▶ _Source extract_
★ ★ ★ ★ ★ ★ ★

Eventually, someone suggested him to incorporate Ultraviolet lights into a disinfection device. That is when he came up with the idea of the Terminator series. 

“The first solution we came up with was the Terminator Mega,” Vardhan said.“It was a 540-liter chamber that can sanitize anything you can put inside it. Any packages, vegetables, groceries, milk, meat, anything that went in my neighborhood would go through this giant machine, exposed to UVC light for about 90 seconds, and would come out perfectly clean.”

According to Vardhan, UVC stands for Ultraviolet C light. There are three types of Ultraviolet lights, UVA, UVB and UVC. We are exposed to the first two types from the sunlight, and they are not harmful to us. UVC light, on the other hand, can only be generated through special means. The 255-nanometer UVC light is germicidal and can kill viruses, and it is the standard equipment of the Terminator series.

Vardhan and several engineers in his neighborhood then made the Terminator Mini, which was designed for single households with about 140 liters of containing capacity. Building a disinfecting machine “that can sit at the door of your house” was the underlying idea for Terminator Mini, according to Vardhan.

★ ★ ★ ★ ★ ★ ★

Go on with the passage about Vardhan's UVC disinfection machines, starting after its final sentence.

[Source records]
★ ★ ★ ★ ★ ★ ★

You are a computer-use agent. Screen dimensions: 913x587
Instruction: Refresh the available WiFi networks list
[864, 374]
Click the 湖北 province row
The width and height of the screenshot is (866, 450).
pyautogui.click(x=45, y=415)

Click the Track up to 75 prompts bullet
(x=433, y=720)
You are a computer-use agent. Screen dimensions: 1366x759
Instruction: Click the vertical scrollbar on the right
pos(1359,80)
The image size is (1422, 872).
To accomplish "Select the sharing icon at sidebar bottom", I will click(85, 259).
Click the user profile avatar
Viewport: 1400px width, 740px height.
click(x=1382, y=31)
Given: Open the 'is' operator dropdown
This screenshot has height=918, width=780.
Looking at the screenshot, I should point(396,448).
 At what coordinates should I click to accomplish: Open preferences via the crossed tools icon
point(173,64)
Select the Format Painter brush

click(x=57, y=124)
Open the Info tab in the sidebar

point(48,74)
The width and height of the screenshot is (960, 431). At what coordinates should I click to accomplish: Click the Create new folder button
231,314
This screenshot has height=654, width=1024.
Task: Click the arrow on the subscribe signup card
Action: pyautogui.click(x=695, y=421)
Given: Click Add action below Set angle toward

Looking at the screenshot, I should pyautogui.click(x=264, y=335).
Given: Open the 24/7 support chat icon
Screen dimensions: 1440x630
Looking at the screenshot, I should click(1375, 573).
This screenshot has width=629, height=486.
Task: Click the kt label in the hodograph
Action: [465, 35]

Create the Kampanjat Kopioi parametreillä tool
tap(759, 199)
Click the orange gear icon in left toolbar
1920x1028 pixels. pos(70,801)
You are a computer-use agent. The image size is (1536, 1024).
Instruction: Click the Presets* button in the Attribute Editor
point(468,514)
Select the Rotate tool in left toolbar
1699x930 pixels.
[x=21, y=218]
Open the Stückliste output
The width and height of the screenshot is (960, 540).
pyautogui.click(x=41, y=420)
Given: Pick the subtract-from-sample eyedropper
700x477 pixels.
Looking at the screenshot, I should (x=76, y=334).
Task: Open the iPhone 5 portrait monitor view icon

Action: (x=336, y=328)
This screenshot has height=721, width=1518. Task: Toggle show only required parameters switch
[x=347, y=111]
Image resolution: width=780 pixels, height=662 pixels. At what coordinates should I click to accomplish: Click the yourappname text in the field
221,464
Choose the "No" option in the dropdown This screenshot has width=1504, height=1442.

★ ★ ★ ★ ★ ★ ★

▶ _Exercise response_
“We needed a machine that could clean anything, even an entire room, and so that’s when the Terminator Turbo was born,” Vardhan said. The Terminator Turbo is not a chamber-based device. It is a robot with an arm equipped with UVC lights, along with UVC lights at the bottom, targeting the floor. 

Words about the Terminator series then began “spreading like wildfire,” and the Prime Minister’s office in Delhi contacted him saying that they wanted a Mega, and then the Army came to him, too, for six Minis.

“The Terminators were never a business for me.” Vardhan said. “I’m an engineer, and that’s all I want to be. I just want to offer technology that’s been available for a while, at a price that anyone can access. The Terminators taught me how I can take a prototype and turn it into something I can sell, and that’s all I wanted.”

Vardhan posts about his other projects on his YouTube channel “Making with Mihir” and his website.